MATERIAL FOR THE TASK »
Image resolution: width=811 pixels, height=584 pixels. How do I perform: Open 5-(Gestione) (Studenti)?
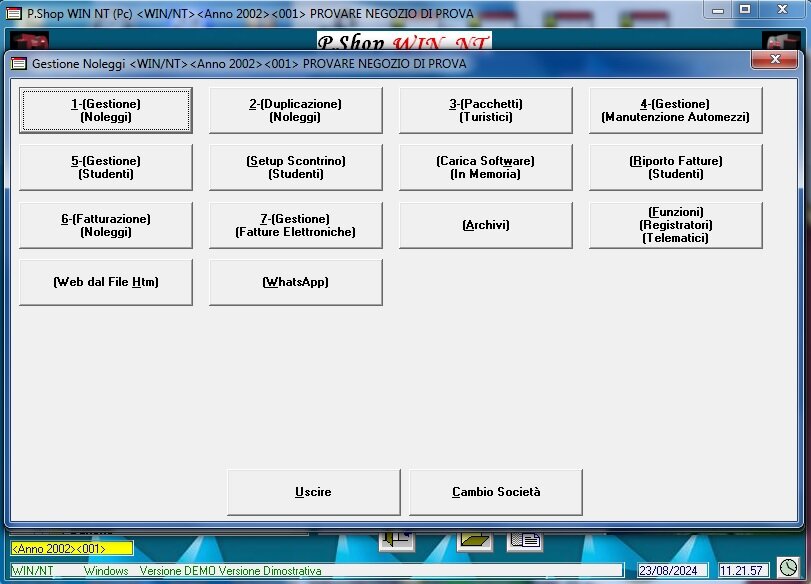point(105,167)
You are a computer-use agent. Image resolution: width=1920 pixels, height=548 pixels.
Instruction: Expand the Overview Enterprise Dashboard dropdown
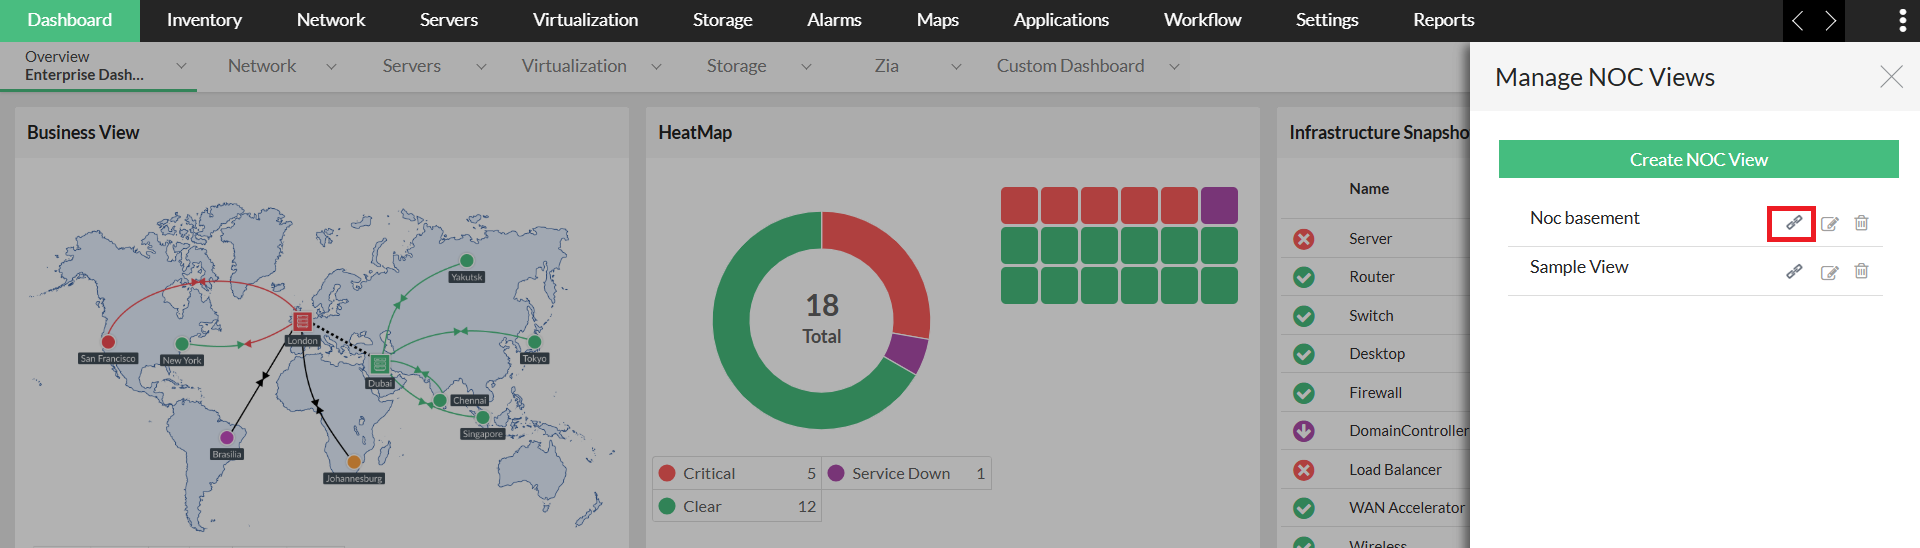181,66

STATED TASK »
Write out every line of the listing again, requests included, and multiply each coordinate in the answers by 0.4, rounding to whole numbers with halves rounded up. Leave the pictures out.

WRITTEN ANSWER »
Image resolution: width=811 pixels, height=584 pixels. How do I perform: Open 5-(Gestione) (Studenti)?
point(42,67)
You are a computer-use agent. Image resolution: width=1920 pixels, height=548 pixels.
Instruction: Expand the Overview Enterprise Dashboard dropdown
72,26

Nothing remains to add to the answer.